Exercise brief:
Can you copy the data below word for word, beginning at the line that contains "Identify the click" and stopping after the line that contains "Download [Download this logo] (592, 619)"?

Input data:

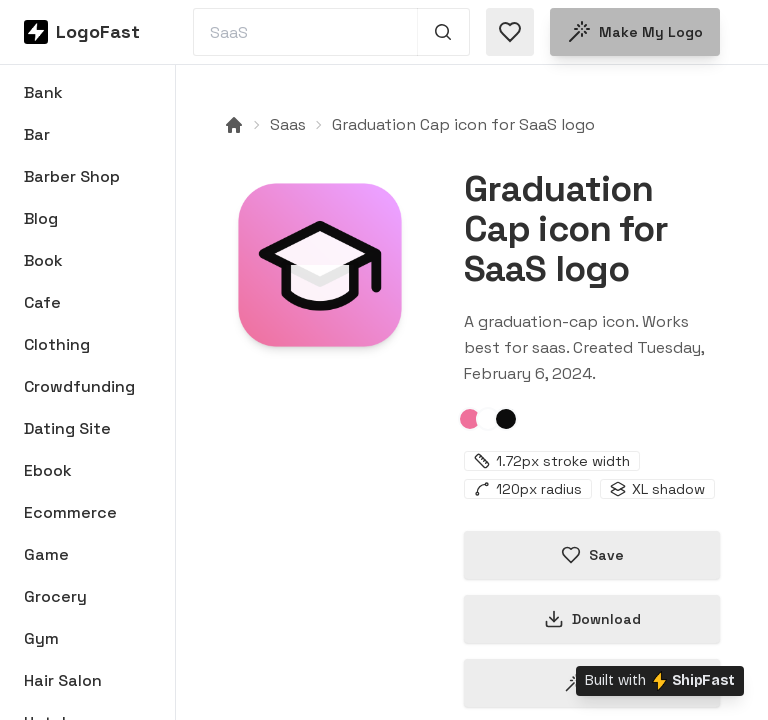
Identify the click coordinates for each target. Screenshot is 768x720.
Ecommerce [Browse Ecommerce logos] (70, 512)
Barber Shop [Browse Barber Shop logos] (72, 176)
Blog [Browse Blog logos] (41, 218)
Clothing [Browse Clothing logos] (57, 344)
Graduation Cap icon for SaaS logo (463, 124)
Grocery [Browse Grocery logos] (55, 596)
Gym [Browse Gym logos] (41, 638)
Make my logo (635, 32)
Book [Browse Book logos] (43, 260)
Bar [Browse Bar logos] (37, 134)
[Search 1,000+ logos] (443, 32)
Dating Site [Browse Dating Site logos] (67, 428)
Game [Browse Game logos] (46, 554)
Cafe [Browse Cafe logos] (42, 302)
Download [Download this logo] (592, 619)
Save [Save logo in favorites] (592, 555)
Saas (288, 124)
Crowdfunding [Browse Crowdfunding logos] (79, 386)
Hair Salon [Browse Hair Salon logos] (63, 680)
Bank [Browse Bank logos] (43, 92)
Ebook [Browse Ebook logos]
* * *
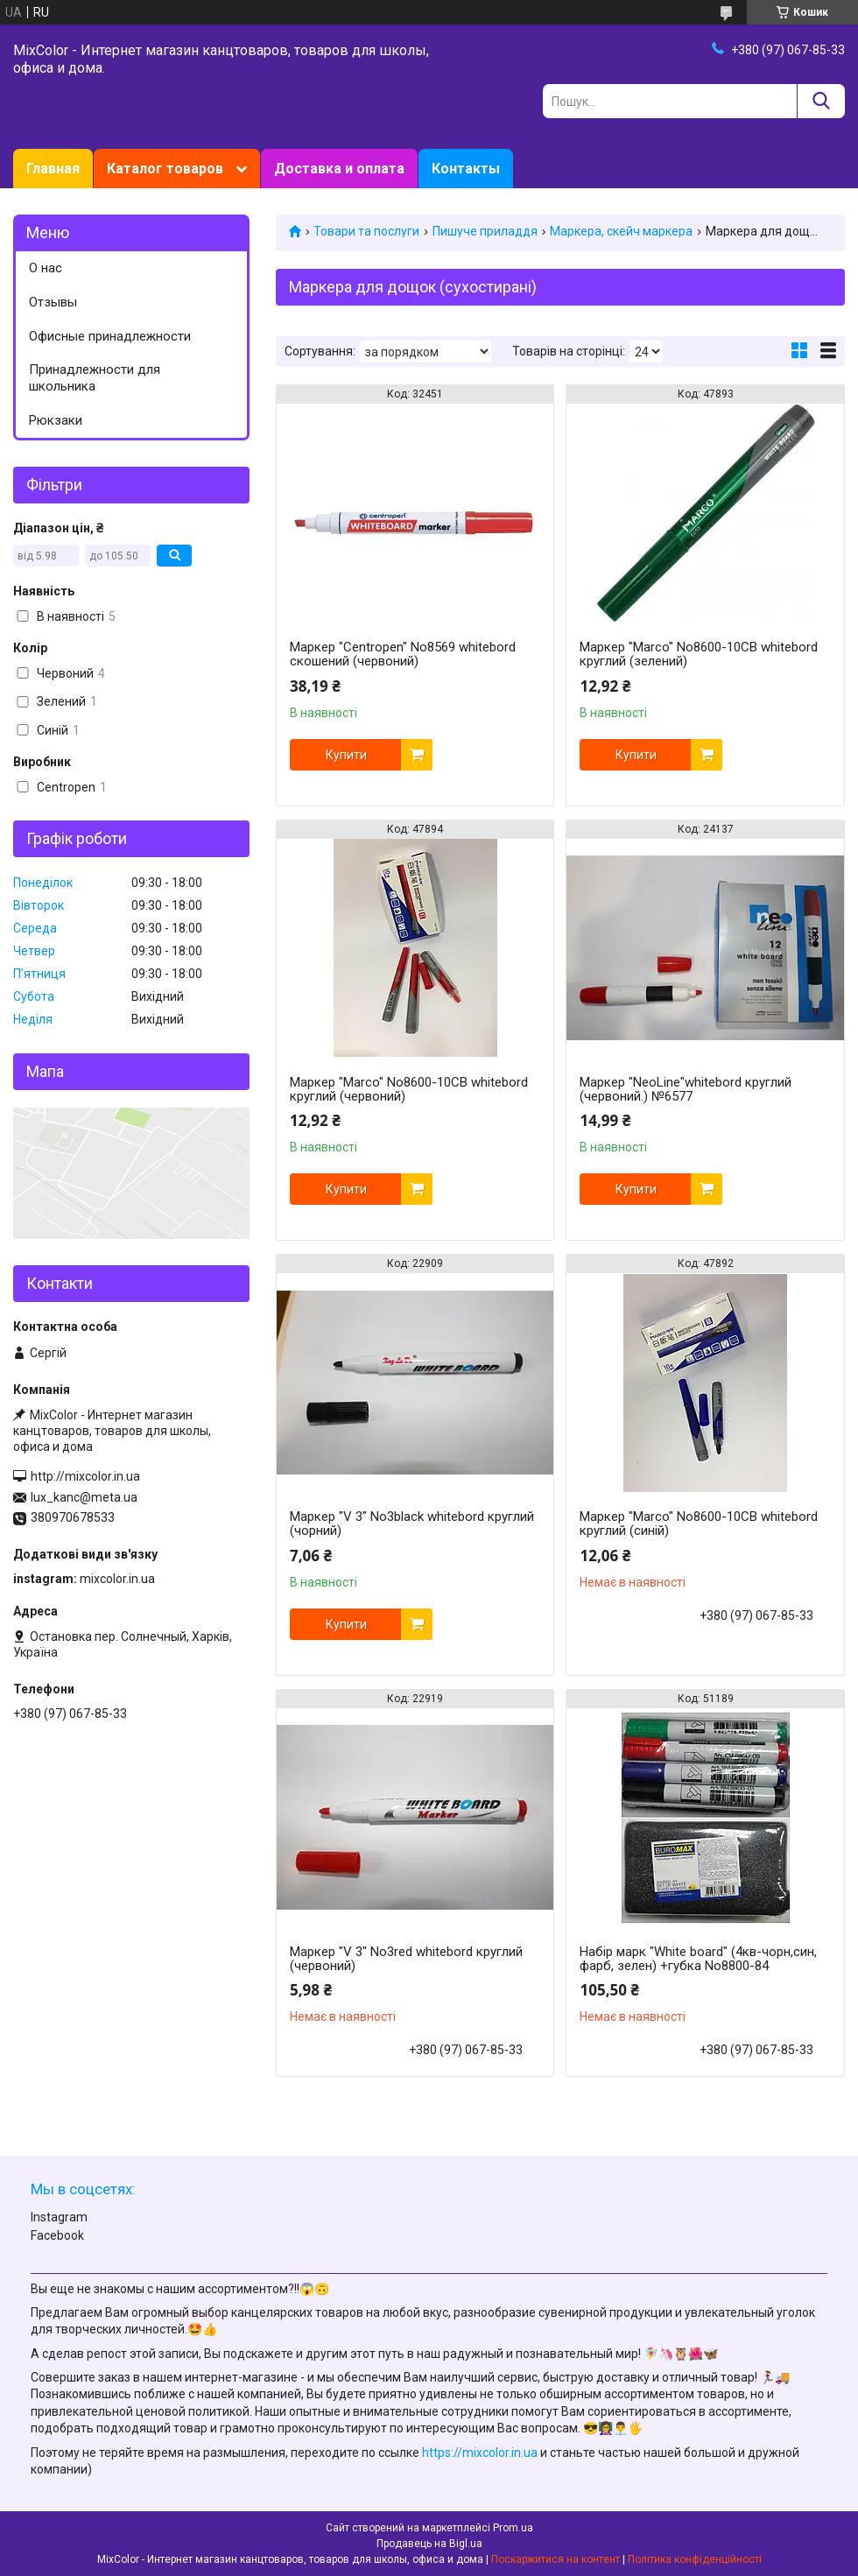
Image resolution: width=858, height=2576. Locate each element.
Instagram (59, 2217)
==
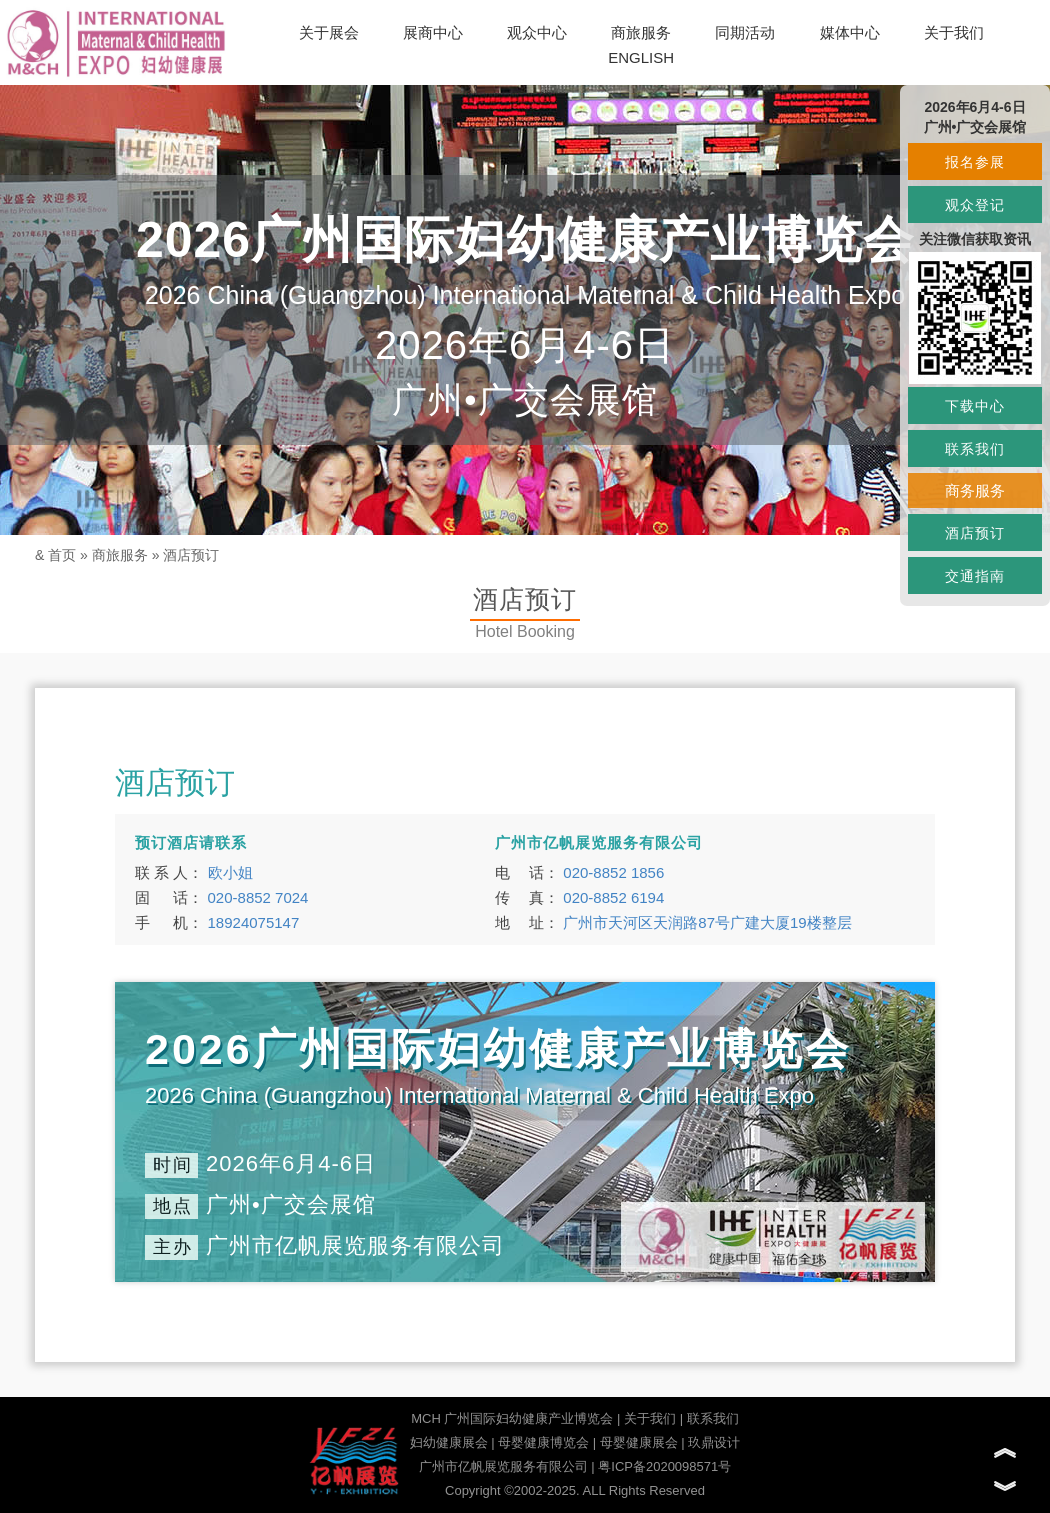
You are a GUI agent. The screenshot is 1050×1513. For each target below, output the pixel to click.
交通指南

The reply:
Identify the click coordinates for each target. Screenshot is 768x720.
Ecommerce [Browse Ecommerce logos] (70, 512)
Barber Shop [Browse Barber Shop logos] (72, 176)
Blog [Browse Blog logos] (41, 218)
Clothing [Browse Clothing logos] (57, 344)
Graduation Cap icon for SaaS logo (463, 124)
Grocery [Browse Grocery logos] (55, 596)
Gym [Browse Gym logos] (41, 638)
Make my logo (635, 32)
Book [Browse Book logos] (43, 260)
Bar [Browse Bar logos] (37, 134)
[Search 1,000+ logos] (443, 32)
Dating Site [Browse Dating Site logos] (67, 428)
Game [Browse Game logos] (46, 554)
Cafe [Browse Cafe logos] (42, 302)
Download [Download this logo] (592, 619)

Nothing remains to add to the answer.